■ **Work task**: Only the lines from the top of the material through the line containing "Click the Send" should be restated, each one exactly.

■ **Supplied material**:
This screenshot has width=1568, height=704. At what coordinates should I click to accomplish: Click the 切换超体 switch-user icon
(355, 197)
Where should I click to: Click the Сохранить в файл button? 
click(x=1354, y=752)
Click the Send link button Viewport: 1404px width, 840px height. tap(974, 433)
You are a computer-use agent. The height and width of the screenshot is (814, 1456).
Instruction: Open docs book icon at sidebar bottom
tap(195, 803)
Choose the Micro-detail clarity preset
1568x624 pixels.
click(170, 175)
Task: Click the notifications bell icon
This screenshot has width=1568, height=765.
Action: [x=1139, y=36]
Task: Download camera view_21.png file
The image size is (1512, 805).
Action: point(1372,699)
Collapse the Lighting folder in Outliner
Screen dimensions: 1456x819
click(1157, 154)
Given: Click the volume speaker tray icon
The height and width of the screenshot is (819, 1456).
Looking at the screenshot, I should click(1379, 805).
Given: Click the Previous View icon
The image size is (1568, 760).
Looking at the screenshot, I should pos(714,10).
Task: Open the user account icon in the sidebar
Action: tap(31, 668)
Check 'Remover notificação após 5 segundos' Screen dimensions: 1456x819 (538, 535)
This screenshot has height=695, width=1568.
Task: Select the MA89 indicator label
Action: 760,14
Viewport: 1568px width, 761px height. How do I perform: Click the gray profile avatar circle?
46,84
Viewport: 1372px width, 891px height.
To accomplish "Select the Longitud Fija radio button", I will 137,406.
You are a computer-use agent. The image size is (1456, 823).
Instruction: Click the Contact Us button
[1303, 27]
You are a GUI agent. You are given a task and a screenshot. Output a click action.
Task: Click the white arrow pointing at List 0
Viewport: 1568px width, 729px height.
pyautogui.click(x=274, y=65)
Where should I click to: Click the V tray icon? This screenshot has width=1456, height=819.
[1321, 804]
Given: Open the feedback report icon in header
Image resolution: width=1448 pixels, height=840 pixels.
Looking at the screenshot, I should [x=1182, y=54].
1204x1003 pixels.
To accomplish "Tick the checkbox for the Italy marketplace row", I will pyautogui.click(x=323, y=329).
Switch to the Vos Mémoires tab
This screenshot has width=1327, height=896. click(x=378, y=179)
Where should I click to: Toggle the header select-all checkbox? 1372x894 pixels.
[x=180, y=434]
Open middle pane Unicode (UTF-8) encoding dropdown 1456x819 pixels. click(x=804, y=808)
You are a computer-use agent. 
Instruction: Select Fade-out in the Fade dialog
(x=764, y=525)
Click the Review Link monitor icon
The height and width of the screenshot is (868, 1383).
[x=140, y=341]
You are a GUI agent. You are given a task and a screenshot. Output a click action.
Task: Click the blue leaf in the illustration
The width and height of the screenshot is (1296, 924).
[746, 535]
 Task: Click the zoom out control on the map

■ **Solution for this task**:
This screenshot has width=1568, height=704. At what coordinates should I click to accomplish: Click the 切换超体 switch-user icon
(355, 197)
Where should I click to: Click the Сохранить в файл button? 
click(x=1354, y=752)
Click the Send link button Viewport: 1404px width, 840px height. tap(974, 433)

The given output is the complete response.